The car is what economists call capital, whereas the dogs are labor. Strictly speaking the dogs are capital as well, but due to our enlightened modern ethical precepts we’re morally concerned with their welfare. Remember Planet of the Apes? Those damn, dirty apes had been thought of like chattel slaves, and the folly of that was shown by their taking over the earth. Legally, if your sled dogs won’t run, you can get rid of them. Putting them down might be considered cruelty to animals and thus illegal (I’m not sure), but it would certainly be considered immoral by many westerners. If we think about a labor-capital continuum, dogs are closer to the labor side than cattle, and a car is all the way over at capital.

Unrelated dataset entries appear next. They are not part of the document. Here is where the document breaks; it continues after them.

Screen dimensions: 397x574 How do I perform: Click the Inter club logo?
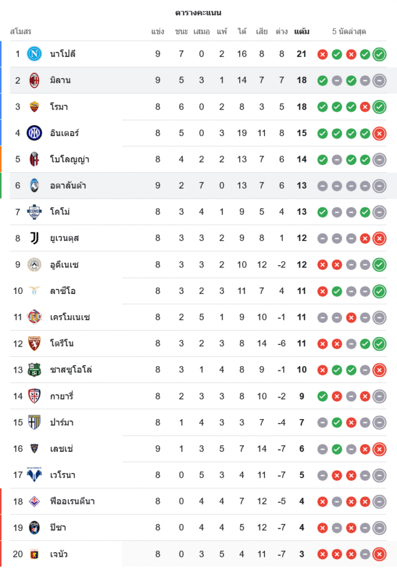pos(35,133)
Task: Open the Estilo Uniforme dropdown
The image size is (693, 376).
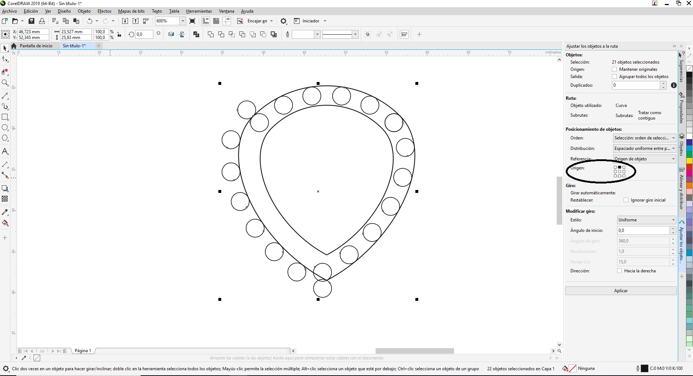Action: 646,220

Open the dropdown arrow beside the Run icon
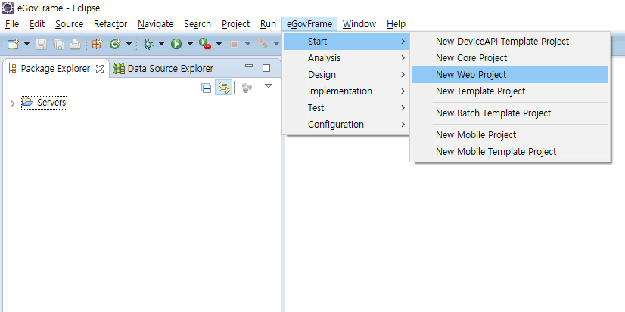(x=189, y=45)

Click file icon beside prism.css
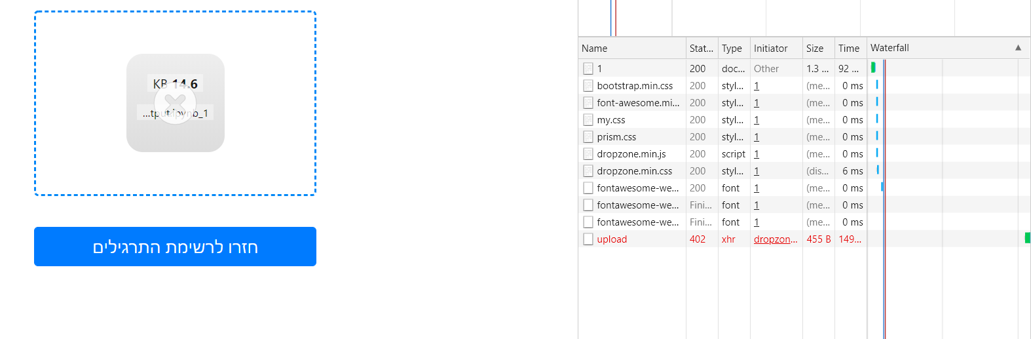coord(588,137)
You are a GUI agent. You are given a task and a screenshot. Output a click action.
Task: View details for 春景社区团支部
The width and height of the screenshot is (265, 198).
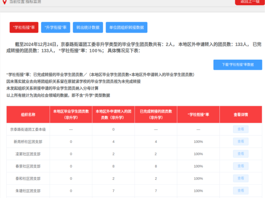(x=241, y=166)
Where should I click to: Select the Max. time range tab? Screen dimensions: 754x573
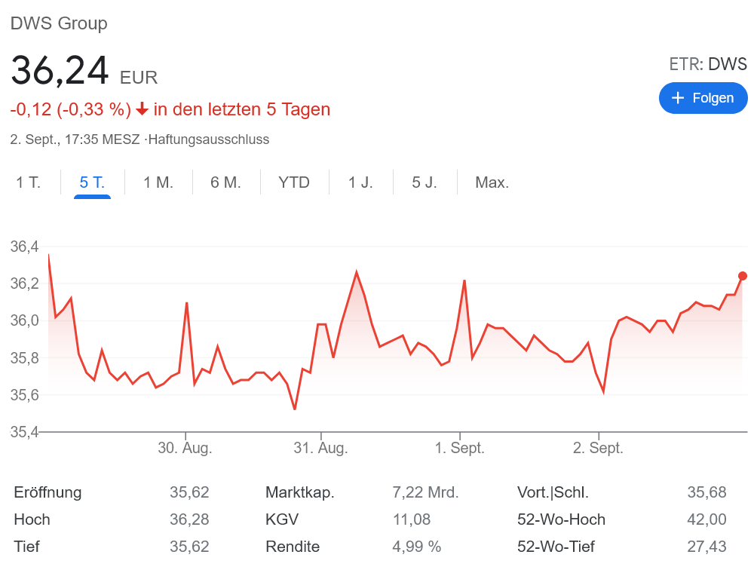(x=492, y=182)
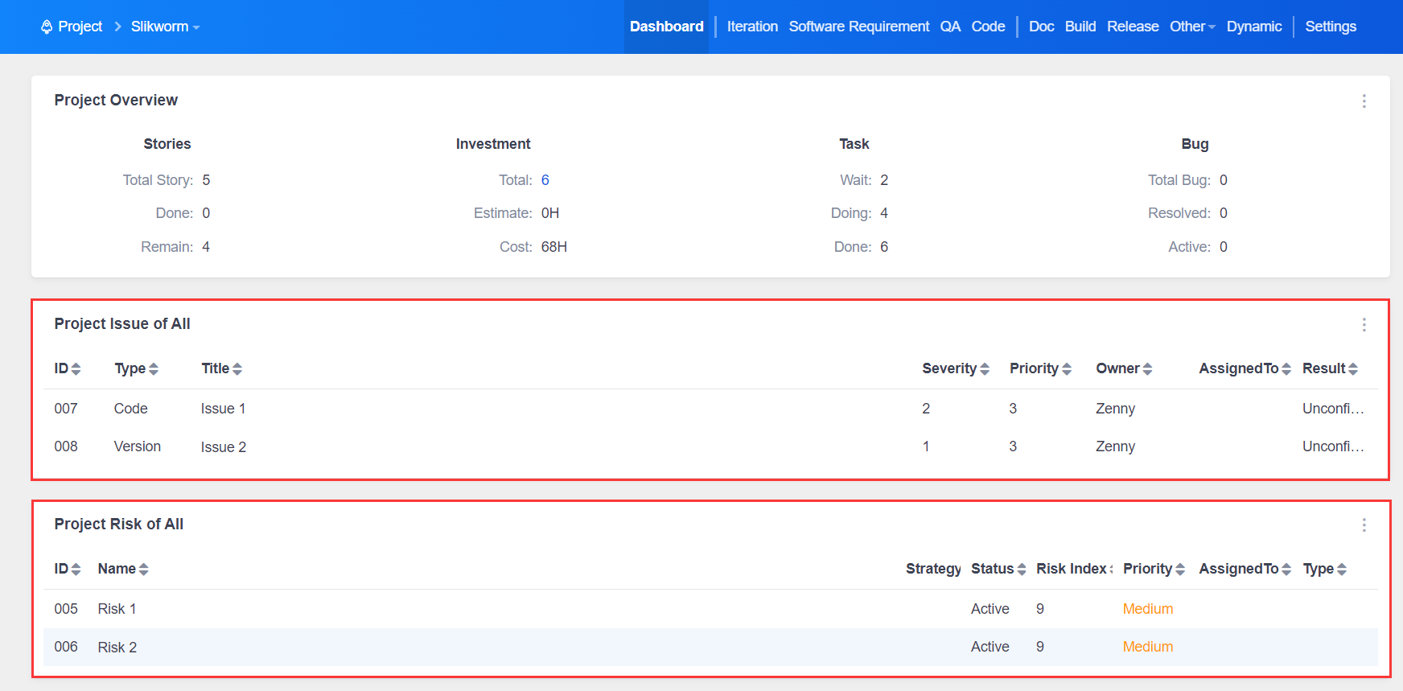Image resolution: width=1403 pixels, height=691 pixels.
Task: Go to the Settings tab
Action: point(1330,27)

So capital has a different moral standing than labor (or “quasi-labor” like dogs), but does that mean there’s no possibility of cruelty?Running the truck into the side of a glacier won’t make an engineer cry, but it would create work for a mechanic and wrecker operator (assuming they decide to recover it). “But wait,” you say, “jobs are awesome! JOBS!”

But I put it to you: jobs aren’t good. If they don’t pay the mechanic, then they’re making him (or her) suffer. To make someone work is to be cruel. But in the real world nobody makes mechanics do their work, people induce them to do that work by making it worth their time. Mutually advantageous trade is beautiful and kind. (Okay, that’s only certain with euvoluntary exchange).

Oh! And an I, Pencil moment: The truck made it to the north pole, allowing two middle aged, out of shape men, to make a journey that otherwise probably would have killed them. Through gains from trade, and capital that both represented and applied embedded knowledge, in order to reach a destination that has been visited by no more than a few dozen humans.